Pancreatic carcinoma is one of the most aggressive human malignances. It is the tenth most common malignancy and the fourth largest killer in adult. It has an over all cumulative 5 years survival rate below 1%.

The cause of pancreatic carcinoma remains unclear, there are many risk factors for developing pancreatic carcinoma as tobacco smoking, high fatty meal, alcohol consumption, diabetes mellitus, pernicious anemia, chronic pancreatitis, cholelithiasis, gastric surgery, radiation and genetic factors.

Pancreatic carcinoma is uncommon before the age of 45 years old, more than 80% of pt are aged 60-80 years.

Approximately 90% of pancreatic exocrine tumors arise from pancreatic ductules and 80%of these tumors are adenocarcinoma, 60-70% arise in the head and the rest of the tumors located in the body or tail or diffusely through out the gland.

Over 90% of patients with pancreatic carcinoma present in the late stage due to a symptomatic tumor and vague complaint. Because of its deep seated inaccessible location the pancreas is difficult visualize and investigate. There are many methods for pancreatic investigation as US, CT, angiography MRI, ERCP, endoscopic US, tumor markers as CA19.9, CEA, POA and fine needle aspiration cytology.

In more than 80% of patient the tumor is irresectable at the time of diagnosis. Surgical resection of pancreatic carcinoma offers the only chance for long term survival. Over past two decades significant advances have been made in surgical techniques and peri-operative care of the patient.

The operative management of pancreatic carcinoma involving head neck and uncinate process consists of 2 phases, first assessing tumor respectability and then if the tumor is respectable completing a pancreaticoduden-ectomy and restoring gastrointestinal continuity.

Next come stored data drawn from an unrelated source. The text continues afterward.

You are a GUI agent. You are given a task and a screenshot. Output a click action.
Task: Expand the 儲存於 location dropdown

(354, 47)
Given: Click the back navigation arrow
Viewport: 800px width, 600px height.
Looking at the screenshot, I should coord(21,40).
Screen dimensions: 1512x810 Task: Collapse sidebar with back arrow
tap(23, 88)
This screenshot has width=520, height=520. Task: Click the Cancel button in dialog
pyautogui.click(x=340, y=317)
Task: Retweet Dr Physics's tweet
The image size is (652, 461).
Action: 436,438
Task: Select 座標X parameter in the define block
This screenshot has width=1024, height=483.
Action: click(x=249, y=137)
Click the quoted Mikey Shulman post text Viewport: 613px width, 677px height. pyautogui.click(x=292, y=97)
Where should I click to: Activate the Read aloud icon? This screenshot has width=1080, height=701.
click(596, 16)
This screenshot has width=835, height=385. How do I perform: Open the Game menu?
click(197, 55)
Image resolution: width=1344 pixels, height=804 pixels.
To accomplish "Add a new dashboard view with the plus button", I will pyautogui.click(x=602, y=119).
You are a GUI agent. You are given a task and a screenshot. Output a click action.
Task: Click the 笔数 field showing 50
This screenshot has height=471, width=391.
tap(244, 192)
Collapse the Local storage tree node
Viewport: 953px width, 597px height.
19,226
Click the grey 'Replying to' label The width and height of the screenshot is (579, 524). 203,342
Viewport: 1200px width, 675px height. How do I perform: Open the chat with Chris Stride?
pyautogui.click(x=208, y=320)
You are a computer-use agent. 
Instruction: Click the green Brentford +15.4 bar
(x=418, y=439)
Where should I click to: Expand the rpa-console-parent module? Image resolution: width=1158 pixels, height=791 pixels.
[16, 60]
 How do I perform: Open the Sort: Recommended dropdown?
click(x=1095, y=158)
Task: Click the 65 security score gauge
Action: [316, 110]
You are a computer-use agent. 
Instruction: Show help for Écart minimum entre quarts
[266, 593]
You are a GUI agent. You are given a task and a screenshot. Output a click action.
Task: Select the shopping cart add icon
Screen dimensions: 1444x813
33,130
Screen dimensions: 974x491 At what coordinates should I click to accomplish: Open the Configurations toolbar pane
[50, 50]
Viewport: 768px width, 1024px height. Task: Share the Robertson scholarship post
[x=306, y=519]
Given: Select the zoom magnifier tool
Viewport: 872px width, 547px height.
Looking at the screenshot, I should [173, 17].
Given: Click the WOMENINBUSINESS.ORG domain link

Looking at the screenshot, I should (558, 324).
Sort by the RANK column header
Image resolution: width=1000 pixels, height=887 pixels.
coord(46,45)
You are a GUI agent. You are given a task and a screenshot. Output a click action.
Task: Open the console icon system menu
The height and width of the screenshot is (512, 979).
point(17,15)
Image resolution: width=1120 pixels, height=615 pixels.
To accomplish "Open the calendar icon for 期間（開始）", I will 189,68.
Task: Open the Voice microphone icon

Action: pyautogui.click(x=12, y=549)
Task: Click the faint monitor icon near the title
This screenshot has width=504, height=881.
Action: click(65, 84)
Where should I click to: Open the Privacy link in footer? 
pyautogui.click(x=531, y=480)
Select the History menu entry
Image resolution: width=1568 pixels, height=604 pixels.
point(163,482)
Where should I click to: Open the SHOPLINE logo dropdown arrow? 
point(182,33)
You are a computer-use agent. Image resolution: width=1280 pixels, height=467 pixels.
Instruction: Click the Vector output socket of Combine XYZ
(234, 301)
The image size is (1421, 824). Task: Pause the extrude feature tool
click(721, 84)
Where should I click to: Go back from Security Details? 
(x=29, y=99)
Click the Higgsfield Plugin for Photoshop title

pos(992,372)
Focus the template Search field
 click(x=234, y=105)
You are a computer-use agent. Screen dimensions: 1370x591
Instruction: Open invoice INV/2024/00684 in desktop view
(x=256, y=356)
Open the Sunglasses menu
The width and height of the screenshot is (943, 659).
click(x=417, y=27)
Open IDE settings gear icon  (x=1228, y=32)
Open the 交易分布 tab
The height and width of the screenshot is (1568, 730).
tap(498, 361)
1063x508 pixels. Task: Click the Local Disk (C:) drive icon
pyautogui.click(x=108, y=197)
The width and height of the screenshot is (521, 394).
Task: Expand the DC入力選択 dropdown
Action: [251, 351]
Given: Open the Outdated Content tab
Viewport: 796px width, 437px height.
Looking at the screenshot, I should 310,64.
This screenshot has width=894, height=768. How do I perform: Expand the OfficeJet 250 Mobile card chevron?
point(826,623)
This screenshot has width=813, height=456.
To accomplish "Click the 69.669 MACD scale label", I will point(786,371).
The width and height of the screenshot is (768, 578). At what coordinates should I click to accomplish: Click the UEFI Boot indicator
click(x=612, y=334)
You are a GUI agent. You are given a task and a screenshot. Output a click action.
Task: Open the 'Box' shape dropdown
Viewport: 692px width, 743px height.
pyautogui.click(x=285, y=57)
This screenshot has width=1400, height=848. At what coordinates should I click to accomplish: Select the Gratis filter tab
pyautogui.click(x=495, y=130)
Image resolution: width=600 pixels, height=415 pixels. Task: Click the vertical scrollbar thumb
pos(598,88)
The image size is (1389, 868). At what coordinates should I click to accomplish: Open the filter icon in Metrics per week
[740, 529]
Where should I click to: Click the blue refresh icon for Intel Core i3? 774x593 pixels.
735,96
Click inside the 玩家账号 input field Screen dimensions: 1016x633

Pylorus preserving pancreaticodudenectomy seems to provide a more favorable post operative course than standard pancreaticodudenectomy.

Adjuvant chemo radiotherapy as 5florouracil and gemcitabin improve the results of surgery as regard long term survival and local recurrence.

Surgical palliation of irresectable pancreatic tumor as for gastric out let obstruction by gastric by pass and for biliary obstruction by ERCP or by pass and pain therapy by celiac plexus block can improve the quality of life of these patients.